The first problem with the osmol gap is that the calculated osmolality ignores Raoult’s assumption that the solution is ideal, meaning none of the solutes interact chemically, and that assumption is only true for very dilute solutions. Linear regression analysis of measured osmolality versus sodium concentration consistently produces a coefficient of less than 2, reflecting the fact that sodium in plasma has an activity coefficient less than unity. Sodium coefficients as low as 1.9 have been proposed, and many algorithms for calculation of the estimated osmolality use something less than 2.
It is rare for any physiological component of plasma other than electrolytes, glucose, or urea to reach a high enough concentration to significantly affect the osmolality, but certain ingestibles can. Toxicologists use the mnemonic “ME DIE” to remind them that methanol, ethanol, osmotic diuretics (such as mannitol and isosorbide), isopropanol, and ethylene glycol can reach millimolar concentrations in plasma, resulting in significant elevations in the osmol gap. To aid the differential diagnosis of alcohol poisoning, most clinical laboratories only offer quantitative measurements of ethanol. When ethanol is absent, or is present in plasma concentrations that do not explain the patient’s symptoms, non-ethanol alcohol poisoning often is suspected, and clinical toxicologists turn to the osmol gap to estimate the concentration of the alcohol. Rapid assessment is critical because potentially fatal non-ethanol alcohol intoxication will prompt invasive (hemodialysis) or expensive [fomepizole, an alcohol dehydrogenase (ADH) inhibitor] therapy.

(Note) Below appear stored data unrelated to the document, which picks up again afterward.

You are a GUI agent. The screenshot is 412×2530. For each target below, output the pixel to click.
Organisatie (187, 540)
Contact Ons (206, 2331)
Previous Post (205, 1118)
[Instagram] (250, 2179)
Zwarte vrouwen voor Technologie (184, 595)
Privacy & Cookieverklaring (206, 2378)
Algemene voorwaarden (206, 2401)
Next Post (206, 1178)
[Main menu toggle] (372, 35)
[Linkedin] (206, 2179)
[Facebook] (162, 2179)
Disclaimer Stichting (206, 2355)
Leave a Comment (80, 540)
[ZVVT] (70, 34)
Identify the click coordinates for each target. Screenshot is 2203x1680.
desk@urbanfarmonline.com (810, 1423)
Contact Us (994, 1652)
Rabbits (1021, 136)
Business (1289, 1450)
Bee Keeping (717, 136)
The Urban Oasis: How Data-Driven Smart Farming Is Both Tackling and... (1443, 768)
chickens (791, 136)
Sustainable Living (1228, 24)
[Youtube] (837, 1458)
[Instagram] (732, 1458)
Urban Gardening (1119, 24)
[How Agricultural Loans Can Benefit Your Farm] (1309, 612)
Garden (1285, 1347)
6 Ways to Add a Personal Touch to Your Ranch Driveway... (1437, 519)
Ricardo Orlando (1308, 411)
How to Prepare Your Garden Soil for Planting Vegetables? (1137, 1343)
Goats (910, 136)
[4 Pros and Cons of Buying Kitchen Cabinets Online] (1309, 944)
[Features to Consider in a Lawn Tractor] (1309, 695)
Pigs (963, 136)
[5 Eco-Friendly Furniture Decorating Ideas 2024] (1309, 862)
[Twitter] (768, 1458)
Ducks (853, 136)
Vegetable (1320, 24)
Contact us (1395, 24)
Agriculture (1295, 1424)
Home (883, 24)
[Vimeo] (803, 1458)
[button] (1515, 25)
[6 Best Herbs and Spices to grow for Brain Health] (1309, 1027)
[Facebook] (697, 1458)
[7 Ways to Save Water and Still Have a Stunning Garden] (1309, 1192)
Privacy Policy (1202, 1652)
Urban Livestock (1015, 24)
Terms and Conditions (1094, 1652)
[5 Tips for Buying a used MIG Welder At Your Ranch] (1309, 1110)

The calculation should be simple, based on the molecular weights of methanol, isopropanol, and ethylene glycol. Their concentrations, per mg/dL, should contribute 0.31, 0.17, and 0.16 mosmol/Kg to the osmol gap, respectively. Given a reasonable estimate of the normal osmol gap, you should be able to estimate the alcohol concentration, right?
Not so fast.
If the osmol gap can reliably predict alcohol concentrations, then it ought to be able to do that for ethanol, the one alcohol we routinely measure. Ethanol, with a molecular weight of 46, should contribute 0.22 mosmol/Kg to the plasma osmolality per mg/dL ethanol concentration. But linear regression analyses of osmol gap versus ethanol concentration consistently produce a higher conversion factor. Ethanol concentration underestimates the elevation in the osmol gap most likely because ethanol metabolites—acetaldehyde and acetate—contribute to osmolality, as well. All of the alcohols undergo metabolic oxidation to toxic products.(1)
Surrogate measurements can be a useful and economical alternative to direct assay of clinically relevant analytes, but their limitations should be recognized.